Continuous Glucose–Error Grid Analysis (CG-EGA) is a method of evaluating the accuracy of continuous glucose monitoring. It serves as an evolution of the original Error Grid Analysis (EGA), which was created to assess the clinical accuracy of blood glucose readings obtained through estimation or self-monitoring systems. CG-EGA operates on the principle that the data generated by a monitoring system should be reliable enough to support clinically accurate decision-making by the user. The CG-EGA graphic plots sensor blood glucose values (SBG) versus reference blood glucose (RBG) divided into A, B, C, D, and E zones. Zones A and B are usually considered to be clinically acceptable, and zones C to E are considered to be clinically significant errors.
3. Results
Table 1 shows a summary of the mean and standard deviation of the performance achieved by the three LSTM models in internal and external tests. The results showed that the model LSTM_pred obtained better MAE and RMSE metrics compared to the others. We observed that the MAE and RMSE metrics were higher when the model was tested on the T2D dataset. This is due to the fact that the prediction window of this dataset is 15 min, which is longer than the 5 min prediction window in the other two test sets, thus causing larger errors. The NRMSE metric demonstrates lower values for the T1D test set, which can be attributed to the greater variability in glucose levels within this group. Our findings highlight significant differences in model performance when evaluated using different metrics.
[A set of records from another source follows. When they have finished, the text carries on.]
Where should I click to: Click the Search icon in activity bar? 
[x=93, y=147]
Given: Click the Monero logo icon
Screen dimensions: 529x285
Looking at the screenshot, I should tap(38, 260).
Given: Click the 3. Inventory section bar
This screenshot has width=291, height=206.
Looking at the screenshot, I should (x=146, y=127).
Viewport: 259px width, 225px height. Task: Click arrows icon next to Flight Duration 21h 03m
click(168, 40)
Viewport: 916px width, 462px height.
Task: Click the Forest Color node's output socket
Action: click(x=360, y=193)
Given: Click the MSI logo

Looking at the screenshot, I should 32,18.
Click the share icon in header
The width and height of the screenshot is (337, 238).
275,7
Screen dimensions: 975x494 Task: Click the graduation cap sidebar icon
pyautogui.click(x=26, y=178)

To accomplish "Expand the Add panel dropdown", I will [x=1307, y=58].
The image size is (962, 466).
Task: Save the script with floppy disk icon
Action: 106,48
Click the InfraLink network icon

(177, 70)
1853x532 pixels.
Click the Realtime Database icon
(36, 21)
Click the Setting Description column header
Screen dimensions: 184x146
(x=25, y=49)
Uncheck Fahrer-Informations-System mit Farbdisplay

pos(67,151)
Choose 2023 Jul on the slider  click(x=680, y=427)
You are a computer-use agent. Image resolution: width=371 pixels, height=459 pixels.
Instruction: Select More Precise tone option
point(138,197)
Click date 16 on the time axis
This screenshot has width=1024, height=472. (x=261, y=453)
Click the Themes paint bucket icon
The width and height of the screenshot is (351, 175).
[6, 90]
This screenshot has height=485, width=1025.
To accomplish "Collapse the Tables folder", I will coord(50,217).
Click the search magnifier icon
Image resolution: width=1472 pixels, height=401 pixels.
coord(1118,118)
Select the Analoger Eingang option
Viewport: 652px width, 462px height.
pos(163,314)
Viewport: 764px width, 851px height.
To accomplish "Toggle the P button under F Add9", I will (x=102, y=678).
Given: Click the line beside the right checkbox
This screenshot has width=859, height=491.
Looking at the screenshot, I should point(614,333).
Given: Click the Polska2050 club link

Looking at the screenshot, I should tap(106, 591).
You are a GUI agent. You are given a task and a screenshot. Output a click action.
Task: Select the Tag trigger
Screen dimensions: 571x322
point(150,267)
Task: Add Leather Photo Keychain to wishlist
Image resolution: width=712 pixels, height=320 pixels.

Figure 1 illustrates the box-plots of all model metrics when tested on the three different datasets. The results corroborate those found in Table 1, showing the lowest values of the MAE and RMSE metrics for the prediabetic population, while NRSME presents a lower value for the T1D dataset. Analyzing the graphs, we observe the large dispersion of errors for the T2D dataset, which is likely due to its large number of subjects.
3.1. Bland–Altman Plots
Figure 2, Figure 3 and Figure 4 represent the B&A plots for the models applied in all test sets. We observe that the majority of data points are within the upper and lower limits of agreement (LoA), which are represented by the yellow dotted lines, and are centered around the average in all B&A plots. No systematic bias was detected in any of the models. In addition, the graphs related to the T2D subjects demonstrate a larger standard deviation and consequently a larger LoA compared to all others, which can be explained by this dataset being recorded at 15 min intervals, while the other datasets are recorded at 5 min intervals. In addition, this dataset has the largest number of individuals (N = 92). Table 2 shows a summary of all values of the models and Model_pred obtained the best results, as indicated by the narrowest LoA, especially when the test set was subjects with prediabetes (+8 and −8 mg/dL).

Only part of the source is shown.